Data for analysis
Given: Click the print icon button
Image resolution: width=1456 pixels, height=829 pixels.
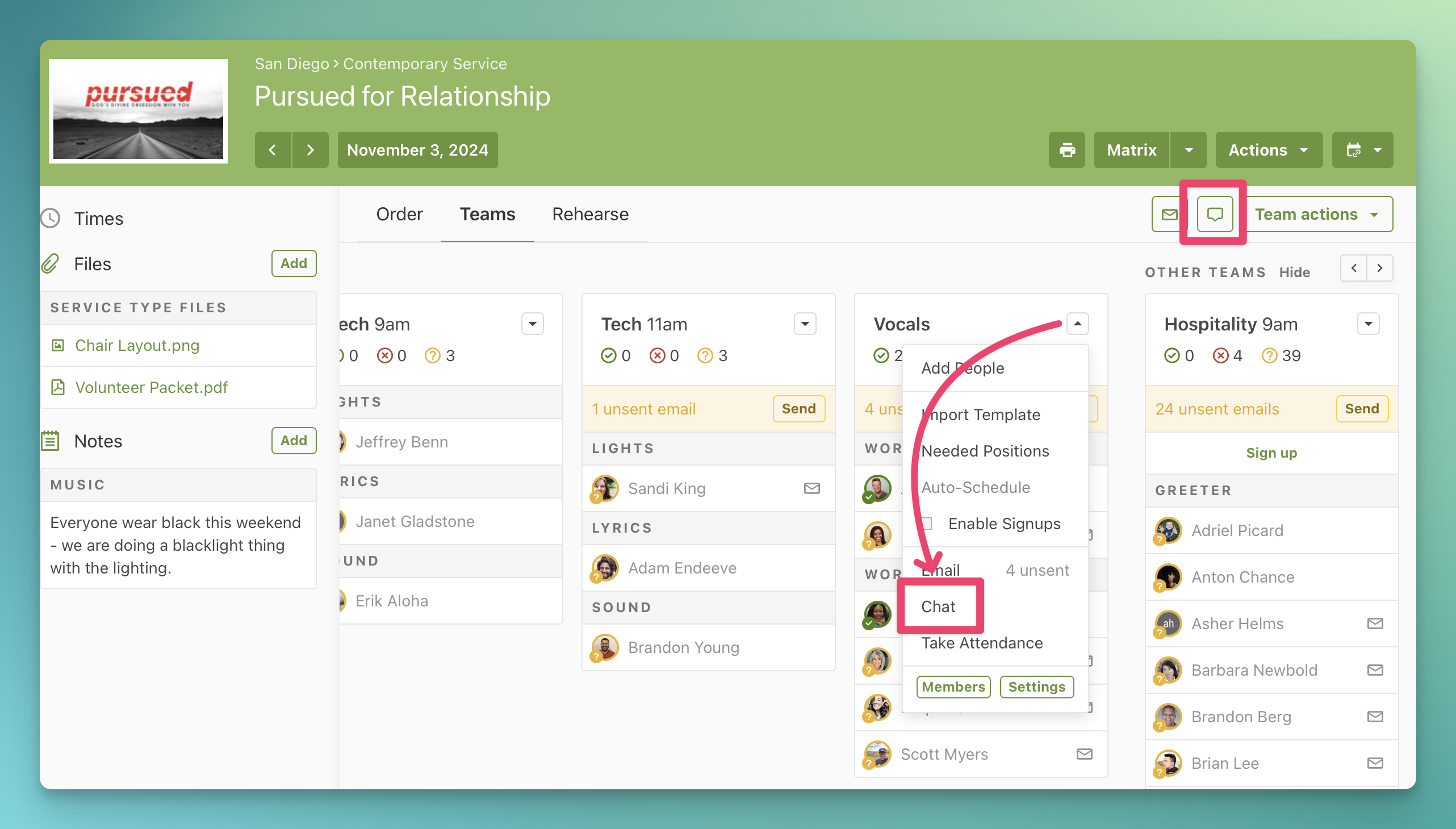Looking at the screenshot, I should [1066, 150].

* * *

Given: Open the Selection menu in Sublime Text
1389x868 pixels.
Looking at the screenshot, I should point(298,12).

---

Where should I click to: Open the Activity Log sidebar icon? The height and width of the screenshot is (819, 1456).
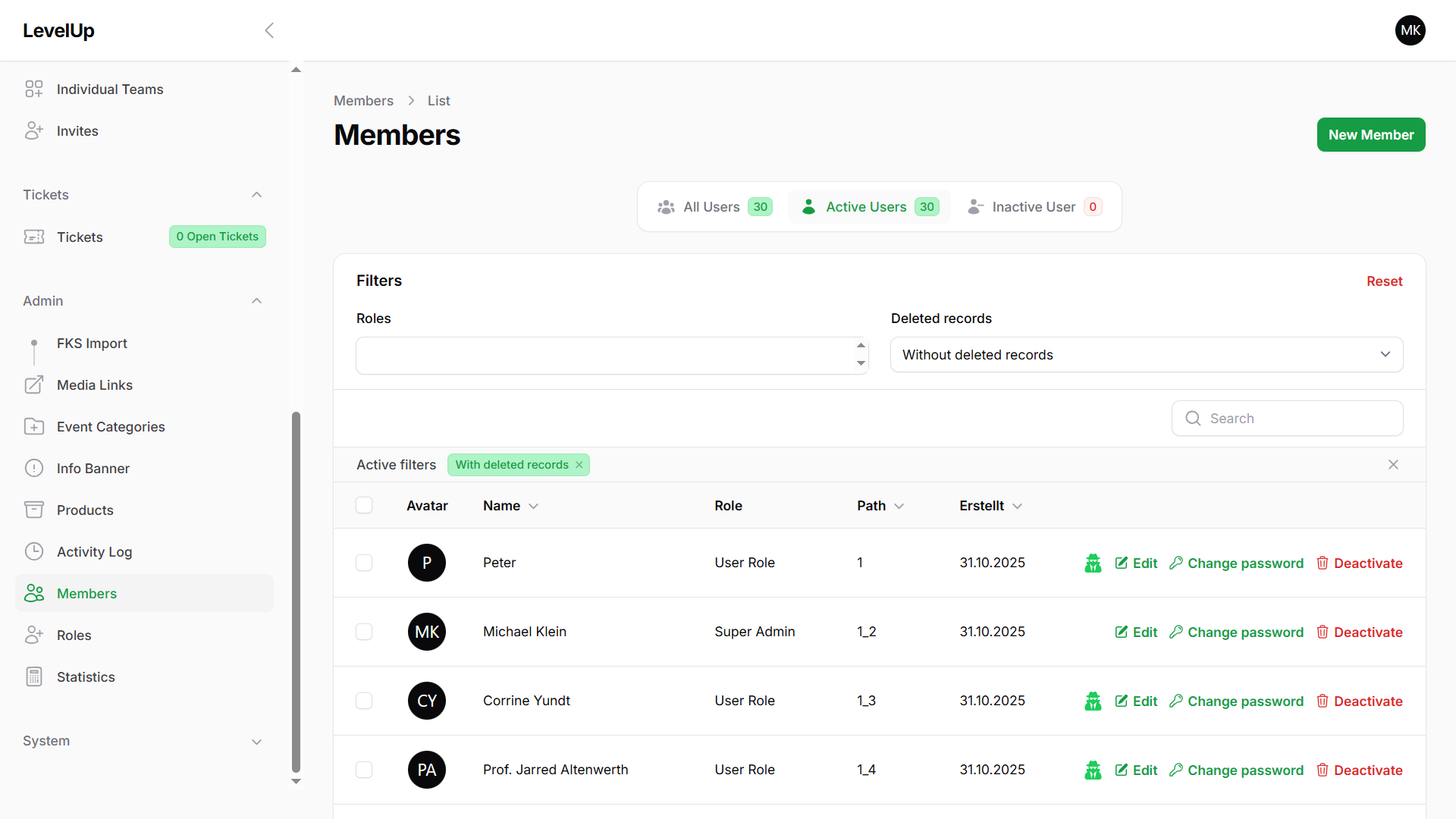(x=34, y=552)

Requirement
For the listing shown above, count the lines that contain the word "Given" and supply only the result.

Response for this exercise
2